Pero recordemos que no eran solo los dioses quienes podían habitar las imágenes, sino también los humanos que habían fallecido y, tras el largo y tortuoso viaje hasta la Sala de la Doble Verdad, demostrado su decencia en el juicio del alma, convirtiéndose en seres divinos.
Saber que tus antepasados te siguen acompañando a pesar de su muerte puede ser reconfortante pero también preocupante, particularmente si sos alguien poderoso y no te conviene que el pasado te haga sombra. Y las luchas de poder a menudo dejan cicatrices.
Cuando Thutmosis III, quien gobernó 1479-1425 a.C., quiso asegurarse de que su hijo lo sucediera, intentó borrar de la historia a su predecesora y madrastra Hatshepsut, destruyendo la evidencia física de su existencia. Y casi lo logró.

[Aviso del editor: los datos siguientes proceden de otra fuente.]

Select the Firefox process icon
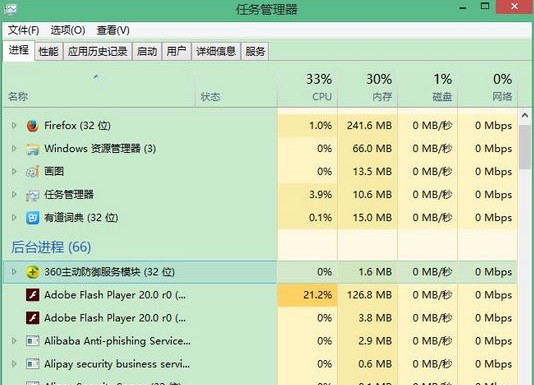 click(x=32, y=126)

Ansiedad por el futuro del pasado
Estos ejemplos pueden dar la impresión de que solo sucedía en casos extremos, pero la destrucción de representaciones de deidades o humanos era tan común que, como documentó el egiptólogo Robert K. Ritner, suponía una preocupación constante en el Antiguo Egipto.
Entre los numerosos textos que expresan esta inquietud está un decreto real del Primer Período Intermedio (2130-1980 a.C.): “Cualquier persona en toda esta tierra que haga algo dañino o perverso a sus estatuas, losas, capillas, carpintería o monumentos que se encuentran en los recintos de cualquier templo, Mi Majestad no permitirá que su propiedad ni la de sus padres permanezca con ellos, ni que se una a los espíritus de la necrópolis, ni que permanezca entre los vivos”.
Los ataques contra las tumbas eran igualmente graves y temidos. Un hombre llamado Wersu de Coptos, que vivió durante la dinastía XVIII (1539-1295 a.C.), registró una amenaza que rezaba: “En cuanto a cualquiera que ataque mi cadáver en la necrópolis, que quite mi estatua de mi tumba, Ra, el dios del sol, lo odiará. No tendrá agua del altar de Osiris, no transmitirá su propiedad a sus hijos jamás”.
¿Y la nariz?
Las mutilaciones tenían entonces la intención de coartar poder y eso podía lograrse de diferentes maneras. Si querías impedir que los humanos representados hicieran las tan necesarias ofrendas a los dioses, podías quitarles el brazo que comúnmente se utilizaba para tal tarea: el izquierdo.
Si preferías que el dios no los escuchara, le quitabas a la deidad sus orejas. Si tu intención era acabar con todas las posibilidades de comunicación, separar la cabeza del cuerpo era una buena opción.
Pero quizás el método más efectivo y expedito para hacer realidad tus deseos era quitarles la nariz. “La nariz era la fuente del aliento, el aliento de la vida; la forma más fácil de matar al espíritu interior es asfixiarlo quitándole la nariz”, aseguró Bleiberg.
Un par de golpes con martillo y cincel, y problema resuelto. Lo paradójico, después de todo, es que esa compulsión por destruir las imágenes es prueba de cuán importantes eran estas para aquella gran civilización.